Instruction - Transcribe everything from the start of the records down to the line containing "point(545,112)", with both ends included, reproducing each line exactly.

Materials provided -
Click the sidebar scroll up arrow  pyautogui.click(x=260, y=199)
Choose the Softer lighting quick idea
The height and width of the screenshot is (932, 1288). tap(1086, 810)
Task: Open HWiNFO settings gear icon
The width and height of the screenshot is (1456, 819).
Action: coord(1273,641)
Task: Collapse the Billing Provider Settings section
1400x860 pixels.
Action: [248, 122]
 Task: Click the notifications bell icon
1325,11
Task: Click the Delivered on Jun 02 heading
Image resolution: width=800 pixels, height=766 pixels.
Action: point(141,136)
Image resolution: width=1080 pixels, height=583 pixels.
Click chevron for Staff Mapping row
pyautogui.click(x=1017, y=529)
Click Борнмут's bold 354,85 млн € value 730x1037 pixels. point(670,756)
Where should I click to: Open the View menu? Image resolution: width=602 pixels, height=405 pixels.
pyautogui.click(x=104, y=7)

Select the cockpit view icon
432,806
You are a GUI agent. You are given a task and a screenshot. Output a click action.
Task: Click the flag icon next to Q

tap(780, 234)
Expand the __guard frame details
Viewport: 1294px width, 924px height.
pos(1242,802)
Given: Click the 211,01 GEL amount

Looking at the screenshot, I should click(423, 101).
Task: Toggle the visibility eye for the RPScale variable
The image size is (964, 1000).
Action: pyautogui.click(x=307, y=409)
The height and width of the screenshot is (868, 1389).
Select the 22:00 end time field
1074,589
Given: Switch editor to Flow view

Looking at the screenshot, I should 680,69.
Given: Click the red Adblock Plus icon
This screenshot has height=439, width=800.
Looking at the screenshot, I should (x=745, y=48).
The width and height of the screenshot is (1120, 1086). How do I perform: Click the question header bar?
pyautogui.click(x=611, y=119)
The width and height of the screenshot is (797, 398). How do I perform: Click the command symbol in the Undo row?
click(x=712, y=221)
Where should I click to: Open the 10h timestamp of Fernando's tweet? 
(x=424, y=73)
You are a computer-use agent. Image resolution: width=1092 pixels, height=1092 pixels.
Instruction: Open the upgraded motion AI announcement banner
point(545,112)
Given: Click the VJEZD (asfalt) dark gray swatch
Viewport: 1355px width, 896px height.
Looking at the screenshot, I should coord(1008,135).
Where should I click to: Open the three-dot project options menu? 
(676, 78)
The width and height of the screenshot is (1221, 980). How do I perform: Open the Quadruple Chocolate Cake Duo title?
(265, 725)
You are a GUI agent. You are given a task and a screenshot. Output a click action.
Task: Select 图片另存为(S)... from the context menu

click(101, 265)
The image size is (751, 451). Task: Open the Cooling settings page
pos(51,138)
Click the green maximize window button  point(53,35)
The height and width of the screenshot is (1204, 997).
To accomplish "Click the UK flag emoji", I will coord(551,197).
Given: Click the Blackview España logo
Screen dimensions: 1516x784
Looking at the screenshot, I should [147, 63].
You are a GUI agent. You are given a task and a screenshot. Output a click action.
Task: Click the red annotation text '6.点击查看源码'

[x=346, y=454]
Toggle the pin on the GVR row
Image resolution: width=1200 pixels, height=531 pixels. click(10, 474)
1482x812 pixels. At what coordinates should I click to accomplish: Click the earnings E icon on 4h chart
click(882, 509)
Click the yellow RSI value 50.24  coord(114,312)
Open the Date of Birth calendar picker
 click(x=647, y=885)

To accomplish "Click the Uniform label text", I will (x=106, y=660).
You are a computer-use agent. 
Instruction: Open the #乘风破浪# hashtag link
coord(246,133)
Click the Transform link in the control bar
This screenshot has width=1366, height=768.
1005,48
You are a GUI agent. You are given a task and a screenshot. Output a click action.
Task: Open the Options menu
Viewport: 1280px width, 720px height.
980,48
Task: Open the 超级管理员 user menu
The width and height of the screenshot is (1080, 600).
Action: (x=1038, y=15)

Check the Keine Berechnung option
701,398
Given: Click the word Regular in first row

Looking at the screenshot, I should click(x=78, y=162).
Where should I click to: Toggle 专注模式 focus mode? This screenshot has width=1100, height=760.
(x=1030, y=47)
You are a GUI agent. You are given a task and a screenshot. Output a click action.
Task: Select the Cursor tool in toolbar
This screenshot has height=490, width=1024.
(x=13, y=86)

Response for this exercise -
Click the sidebar scroll up arrow  pyautogui.click(x=260, y=199)
Choose the Softer lighting quick idea
The height and width of the screenshot is (932, 1288). tap(1086, 810)
Task: Open HWiNFO settings gear icon
The width and height of the screenshot is (1456, 819).
Action: coord(1273,641)
Task: Collapse the Billing Provider Settings section
1400x860 pixels.
Action: [248, 122]
 Task: Click the notifications bell icon
1325,11
Task: Click the Delivered on Jun 02 heading
Image resolution: width=800 pixels, height=766 pixels.
Action: point(141,136)
Image resolution: width=1080 pixels, height=583 pixels.
Click chevron for Staff Mapping row
pyautogui.click(x=1017, y=529)
Click Борнмут's bold 354,85 млн € value 730x1037 pixels. point(670,756)
Where should I click to: Open the View menu? Image resolution: width=602 pixels, height=405 pixels.
pyautogui.click(x=104, y=7)

Select the cockpit view icon
432,806
You are a GUI agent. You are given a task and a screenshot. Output a click action.
Task: Click the flag icon next to Q

tap(780, 234)
Expand the __guard frame details
Viewport: 1294px width, 924px height.
pos(1242,802)
Given: Click the 211,01 GEL amount

Looking at the screenshot, I should click(423, 101).
Task: Toggle the visibility eye for the RPScale variable
The image size is (964, 1000).
Action: pyautogui.click(x=307, y=409)
The height and width of the screenshot is (868, 1389).
Select the 22:00 end time field
1074,589
Given: Switch editor to Flow view

Looking at the screenshot, I should 680,69.
Given: Click the red Adblock Plus icon
This screenshot has height=439, width=800.
Looking at the screenshot, I should (x=745, y=48).
The width and height of the screenshot is (1120, 1086). How do I perform: Click the question header bar?
pyautogui.click(x=611, y=119)
The width and height of the screenshot is (797, 398). How do I perform: Click the command symbol in the Undo row?
click(x=712, y=221)
Where should I click to: Open the 10h timestamp of Fernando's tweet? 
(x=424, y=73)
You are a computer-use agent. Image resolution: width=1092 pixels, height=1092 pixels.
Instruction: Open the upgraded motion AI announcement banner
point(545,112)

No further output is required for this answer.